> [Quoted text]:

VOB files from DVD discs typically carry AC3 (Dolby Digital) audio multiplexed alongside MPEG-2 video, subtitles, and menu data. This tool strips the video stream entirely using the -vn flag and re-encodes only the audio into DSS format using the adpcm_ima_oki codec — an Adaptive Differential Pulse Code Modulation variant developed for low-bitrate digital dictation. Unlike a simple remux, this is a full audio transcode: the AC3 audio is decoded from its compressed Dolby format and re-encoded into the proprietary OKI ADPCM codec at a fixed low bitrate, heavily optimized for intelligibility of speech rather than fidelity to music or surround sound. The resulting DSS file is extremely compact and compatible with Olympus, Philips, and Grundig dictation hardware and software.

What Each Flag Does

Flag What it does
ffmpeg Invokes the FFmpeg command-line tool, which handles all demuxing, decoding, re-encoding, and muxing. In the browser version, this runs via FFmpeg.wasm compiled to WebAssembly.
-i input.vob Specifies the input DVD VOB file. FFmpeg will parse the MPEG-2 program stream container, identifying the multiplexed video, AC3 audio, and subtitle streams embedded in the VOB structure.
-vn Disables video output entirely, instructing FFmpeg to ignore the MPEG-2 video stream from the VOB. Since the target DSS format is audio-only, this ensures no video processing overhead occurs and no video data is passed to the output muxer.

> [Given problem A]:
Answer these from the VOB-to-DSS conversion text, one line each:
(i) Which codec is used to re-encode the audio into DSS format?
(ii) Which flag disables video output?
(iii) In the browser version, what does FFmpeg run through?
> [Given problem B]:
Copy the VOB-to-DSS conversion text word for word, starting at "-vn Disables video" and ending at "the output muxer.".
> [Given problem C]:
Pick up the VOB-to-DSS conversion text after its last sentence and add the next few flag entries.

> [Provided data]:
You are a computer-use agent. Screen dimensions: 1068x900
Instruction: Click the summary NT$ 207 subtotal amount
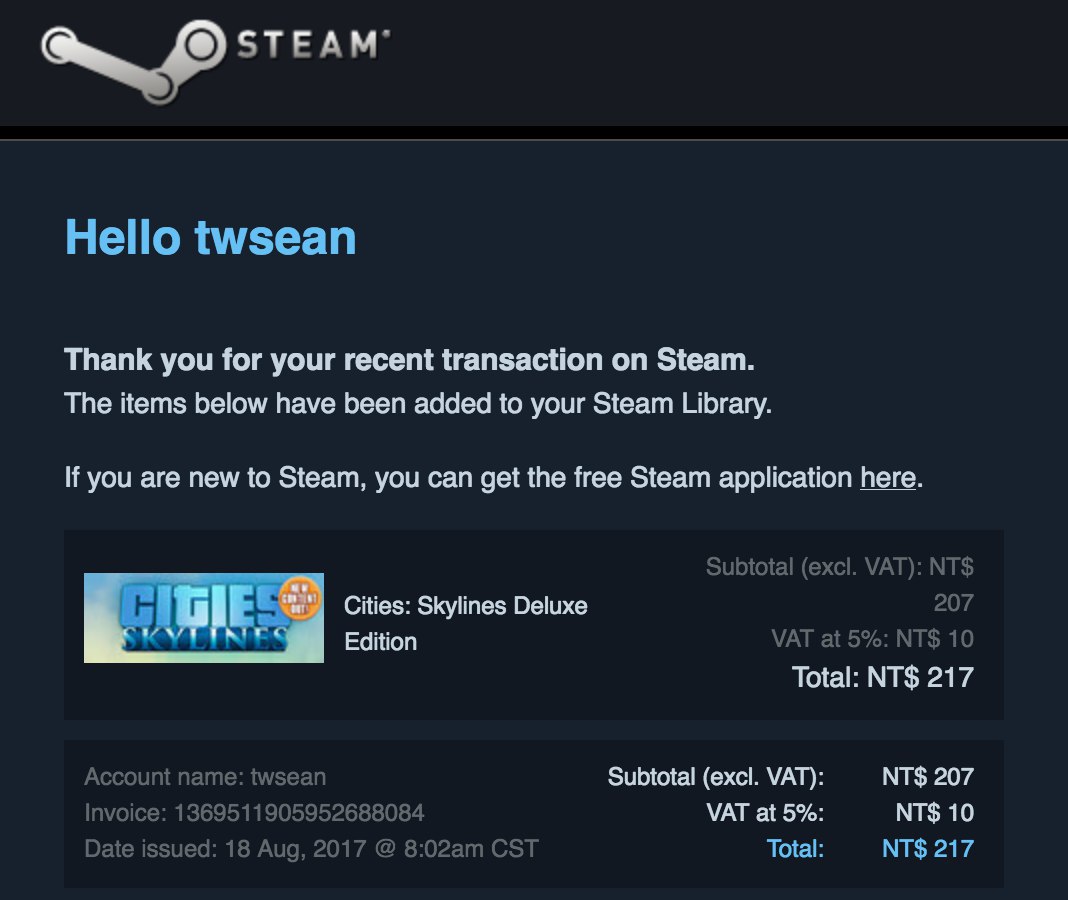click(928, 777)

> [Exercise output A]:
(i) adpcm_ima_oki
(ii) -vn
(iii) FFmpeg.wasm compiled to WebAssembly

> [Exercise output B]:
-vn Disables video output entirely, instructing FFmpeg to ignore the MPEG-2 video stream from the VOB. Since the target DSS format is audio-only, this ensures no video processing overhead occurs and no video data is passed to the output muxer.

> [Exercise output C]:
-c:a adpcm_ima_oki Sets the audio encoder to adpcm_ima_oki, the ADPCM variant developed by OKI Semiconductor that underpins the DSS dictation format. This fully re-encodes the decoded DVD audio (typically from AC3) into the fixed-bitrate, mono, 8kHz speech-optimized codec required by the DSS container.
output.dss Defines the output filename with the .dss extension, which signals FFmpeg to use the DSS muxer. The resulting file is a Digital Speech Standard file compatible with Olympus and Philips dictation hardware and transcription software.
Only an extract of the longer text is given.